Menstrual Blood Colors and Textures: What Do They Mean?

While the topic lies pretty firmly in the too much information category, many, many women wonder about menstrual blood color and texture. It’s something that comes out of you that you can’t really ignore, so it’s only natural to wonder when it changes in some way, shape, or form. The Net is flooded with questions like, “What does dark period blood mean?” “What do lots of clots in your period blood mean?” and “What does bright red blood mean during your period?” to prove it. Sadly, anyone searching any or all of the above will be met with pages and pages of forum results, not answers. This article will do its best to provide answers through personal experience as a woman with irregular periods, an interview with licensed mid-wife Linda Deuce of Alaska, and online research.

Period blood color:

Bright red blood: When blood is bright red it means it was produced by the body recently. During a period this just means what’s being shed was just released in to the uterus. You may see more bright red blood if you have a lighter flow, or frequent periods.

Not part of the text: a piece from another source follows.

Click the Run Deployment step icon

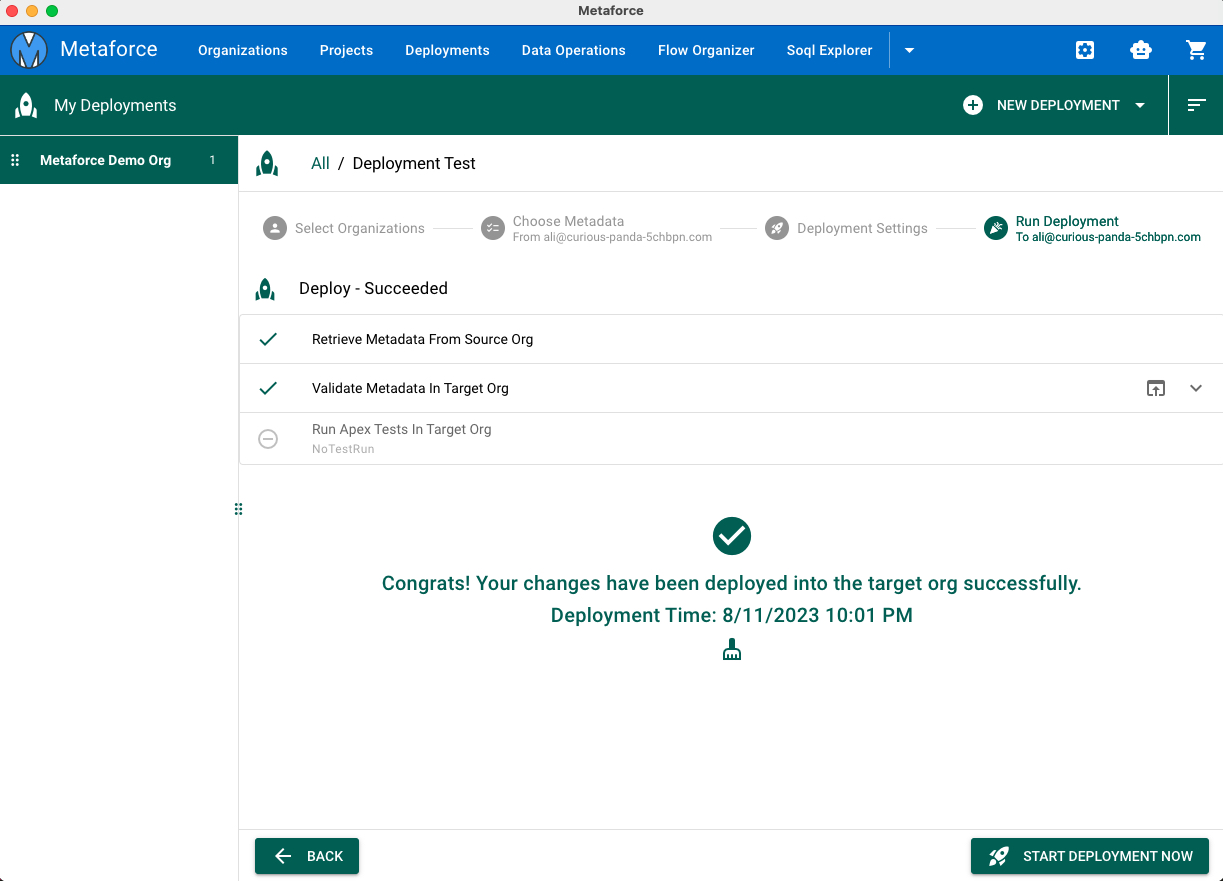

Dark blood: Dark blood is essentially older blood. This means it’s been stored in the uterus longer and had more time to break down. Many women notice more dark, red blood when they first wake in the morning.

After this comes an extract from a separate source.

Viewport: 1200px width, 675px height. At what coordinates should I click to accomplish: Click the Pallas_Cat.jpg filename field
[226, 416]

Brown or Black: This is simply rather old blood; most women notice it at the tail end of their period. It usually isn’t that heavy. This may have been blood that was stuck in folds of the uterine wall, or if you have infrequent periods, was just the first to enter so long ago.

Orange: Sometimes when bright, red blood mixes with cervical fluid it can appear an almost orange color with red flecks. Bright orange period blood can also be a sign of infection, however, so if you see it frequently, or it doesn’t also have a slippery consistency, see your doctor.

Period blood textures:

Heavily clots: Heavy clotting is usually prescribed to heavy periods. As blood is expelled the body releases anticoagulants to keep it from clotting, but if your period is heavy, sometimes the blood flow and speed doesn’t give them time to work, and clots are the result. Clots can occur in any color of blood, though they are more commonly dark in color. This makes sense, because when you’re expelling older blood it has had time to build up a lining in the uterus as it should, naturally a buildup of blood would create a heavier flow than fresh blood which would be bright red in color. Frequent heavy clotting or clots larger than the size of a quarter can be a sign of a more serious problem, and should be evaluated by your doctor.

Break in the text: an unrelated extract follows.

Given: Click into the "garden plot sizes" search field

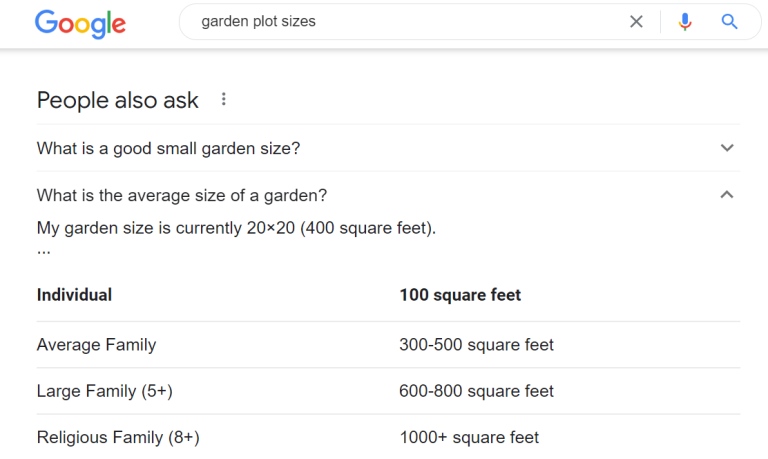Looking at the screenshot, I should pyautogui.click(x=400, y=22).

Slippery and jelly-like: Menstrual blood that seems almost slippery with a jelly-like texture is simply mixed with high levels of cervical mucus. Cervical mucus is always present in the vagina, even during menstruation, if your flow is light, it may be sufficient to alter the appearance of blood texture. You may also notice this after a bowel movement when more mucus is pushed from the cervix.

Thin: Thin blood is being properly preventing from clotting. It is often bright red in color, and accompanies a light to moderate flow. Fresh blood will appear thinner, as will blood that is light enough that it’s mixing with cervical fluid.

Tissue: If there is what appears to be actual tissue within your period blood it is possible you suffered an early miscarriage, you should seek medical attention.

Keep in mind, that in most cases, changes in menstrual blood color or texture are entirely irrelevant, and don’t suggest any health problem.